TEXT PROVIDED Block Start

Hi, I just looked all over the internet (OK, Youtube), but I found nothing.
My Polish friend said her grandma used to collect the bugs that harmed her garden, whizz them in the blender and make a diluted spray to repel any future ones.
Years ago I found a source where they said to get 10g of bugs, reduce them to char and then dilute them in a homeopathic way (in 100ml of distilled water, and then a drop of that in another 100ml of water).
Oh shoot, that's actually an awesome idea. Your friend's grandma just handed out a 10,000 IQ move.
Bugs (stink bugs included) have what's colloquially called a 'Death Stench' (lol) - which tells other bugs 'Oh shit, something poisonous/dangerous is nearby, better run away'
Biologist David Rollo discovered this when studying the social behaviors of cockroaches.
When a roach locates a new amazing place full of food, it gives off a chemical pheromone to attract other cockroaches.
But when a cockroach dies, its body produces a pheremone that strongly repels the cockroaches.
They crushed dead cockroaches and spread the body-juice in different areas - some with food, some regular corners, etc. "It was amazing to find that the ockroaches avoided places treated with these extracts like the plague."
So far the research has found that the 'death stench' fatty acids are found in pretty much all common insects, and is a UNIVERSAL repellant for insects.... even woodlice and pillbugs.

TEXT PROVIDED Block End

**ACTIVITY 1**
Name every specific type of bug that the bug-repellent text mentions.
**ACTIVITY 2**
Reproduce the bug-repellent text word for word from "Oh shoot, that's" to "attract other cockroaches.".
Rely only on the bug-repellent text, not on the material.

DATA PROVIDED Block Start

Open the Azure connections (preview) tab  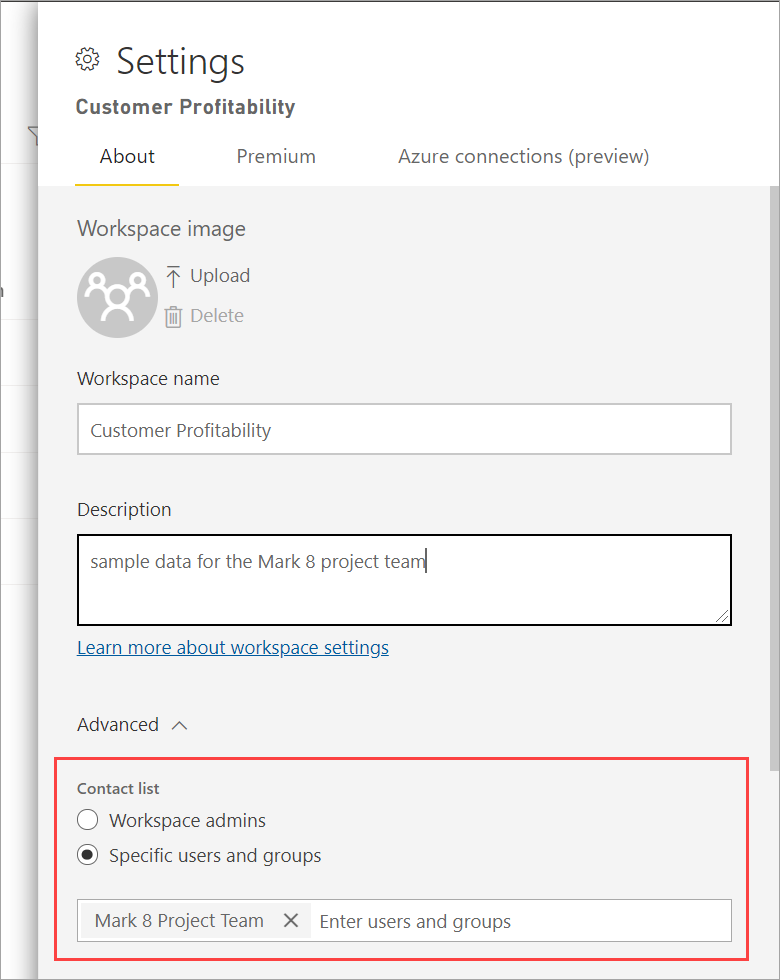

DATA PROVIDED Block End

**TASK ANSWER 1**
Stink bugs, cockroaches, woodlice, pillbugs

**TASK ANSWER 2**
Oh shoot, that's actually an awesome idea. Your friend's grandma just handed out a 10,000 IQ move.
Bugs (stink bugs included) have what's colloquially called a 'Death Stench' (lol) - which tells other bugs 'Oh shit, something poisonous/dangerous is nearby, better run away'
Biologist David Rollo discovered this when studying the social behaviors of cockroaches.
When a roach locates a new amazing place full of food, it gives off a chemical pheromone to attract other cockroaches.